I have some geospatial data and I am trying to produce pairwise haversine distances between points. Unfortunately, there are around 50k data points, which will produce a 50000x50000 distance matrix. Since this distance matrix is symmetric, I was thinking that this matrix could be sparse. I would like to be able to produce a sparse matrix straight from the distance computation, so I don't get memory errors. Here is my code so far:
def convert_to_arrays(df1, df2):
d1 = np.array(df1[['x','y']].values.tolist())

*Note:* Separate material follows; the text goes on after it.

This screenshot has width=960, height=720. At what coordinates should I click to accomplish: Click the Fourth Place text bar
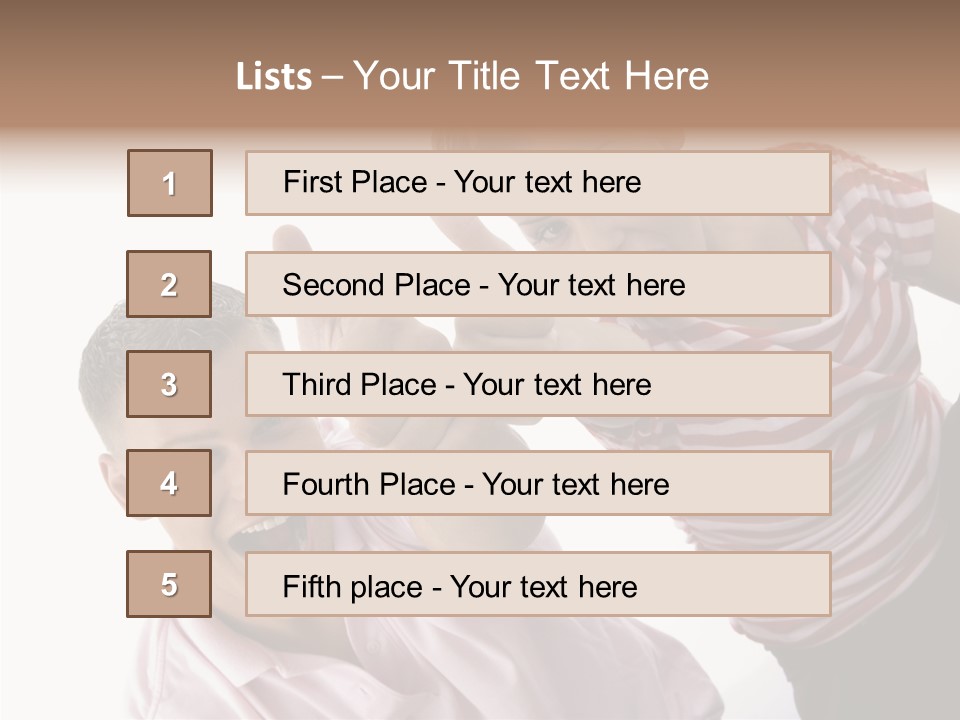point(538,483)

d2 = np.array(df2[['x','y']].values.tolist())
return d1,d2
def haversine(data1, data2):
data1 = np.deg2rad(data1)
data2 = np.deg2rad(data2)
lat1 = data1[:,0]
lng1 = data1[:,1]
lat2 = data2[:,0]
lng2 = data2[:,1]
diff_lat = lat1[:,None] - lat2
diff_lng = lng1[:,None] - lng2
d = np.sin(diff_lat/2)**2 + np.cos(lat1[:,None])*np.cos(lat2) * np.sin(diff_lng/2)**2
return 2 * 6371 * np.arcsin(np.sqrt(d))
dist = haversine(*convert_to_arrays(df, df))
Where df
is a pandas data frame with columns 'x' and 'y'. When I run this code with around 50k points, I get a memory error:
MemoryError: Unable to allocate 19.3 GiB for an array with shape (50893, 50893) and data type float64
Is there a way to ensure that the calculation is performed with a (lower or upper triangular) sparse matrix as the intended output?

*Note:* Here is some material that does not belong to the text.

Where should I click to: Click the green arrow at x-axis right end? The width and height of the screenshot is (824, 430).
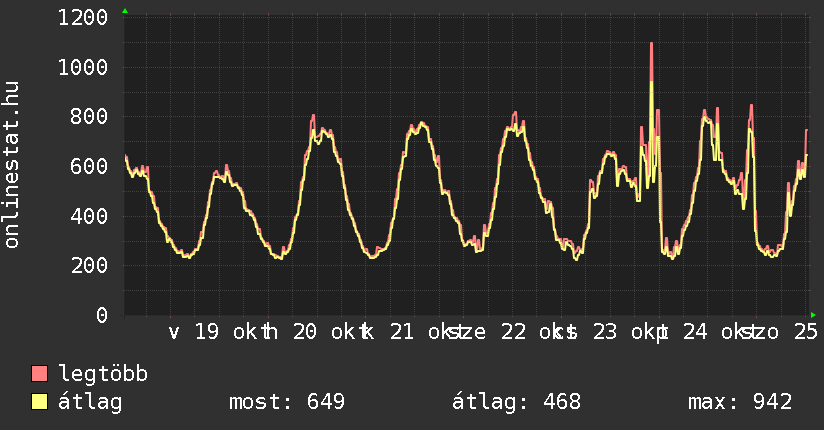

The way I found to accomplish this was pretty brute force; if you have a more elegant solution please post it. Essentially, I take the points from the first data frame in chunks and compute pairwise distances with all the points in the second data frame, yielding an Nx50893 array. Then I convert this array to a sparse lower triangular matrix. Finally, I compute the next chunk, convert to lower triangular and stack these arrays.

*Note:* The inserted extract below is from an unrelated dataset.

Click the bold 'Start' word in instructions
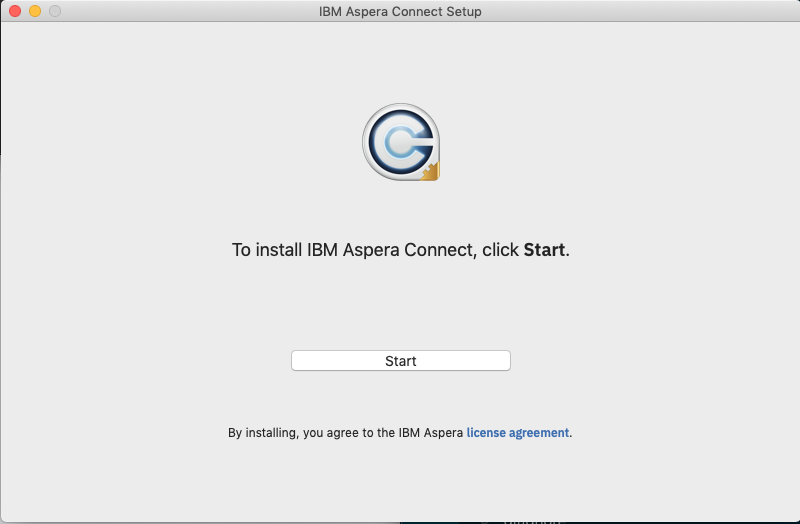 coord(544,250)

def haversine(data1, data2):
data1 = np.deg2rad(data1)
data2 = np.deg2rad(data2)
lat1 = data1[:,0]
lng1 = data1[:,1]
lat2 = data2[:,0]
lng2 = data2[:,1]
#chunk it out
N = 2000 #chunk size
start = 0
end = N
#First iteration
diff_lat = lat1[:N,None] - lat2
diff_lng = lng1[start:end,None] - lng2()
d = np.sin(diff_lat/2)**2 + np.cos(lat1[start:end,None])*np.cos(lat2) * np.sin(diff_lng/2)**2
D = scipy.sparse.tril((2 * 6378137 * np.arcsin(np.sqrt(d))).astype(np.float32))
start = end
end += N
L = len(lat1) - end
#A bunch more iterations
while L>0:
diff_lat = lat1[start:end,None] - lat2
diff_lng = lng1[start:end,None] - lng2
d = np.sin(diff_lat/2)**2 + np.cos(lat1[start:end,None])*np.cos(lat2) * np.sin(diff_lng/2)**2
d = scipy.sparse.tril((2 * 6378137 * np.arcsin(np.sqrt(d))).astype(np.float32))
D = scipy.sparse.vstack([D,d])
start = end
end += N
L = len(lat1) - end
#Last iteration
diff_lat = lat1[start:,None] - lat2
diff_lng = lng1[start:,None] - lng2
d = np.sin(diff_lat/2)**2 + np.cos(lat1[start:,None])*np.cos(lat2) * np.sin(diff_lng/2)**2
d = scipy.sparse.tril((2 * 6378137 * np.arcsin(np.sqrt(d))).astype(np.float32))
D = scipy.sparse.vstack([D,d])
return D
dist = haversine(*convert_to_arrays(df, df)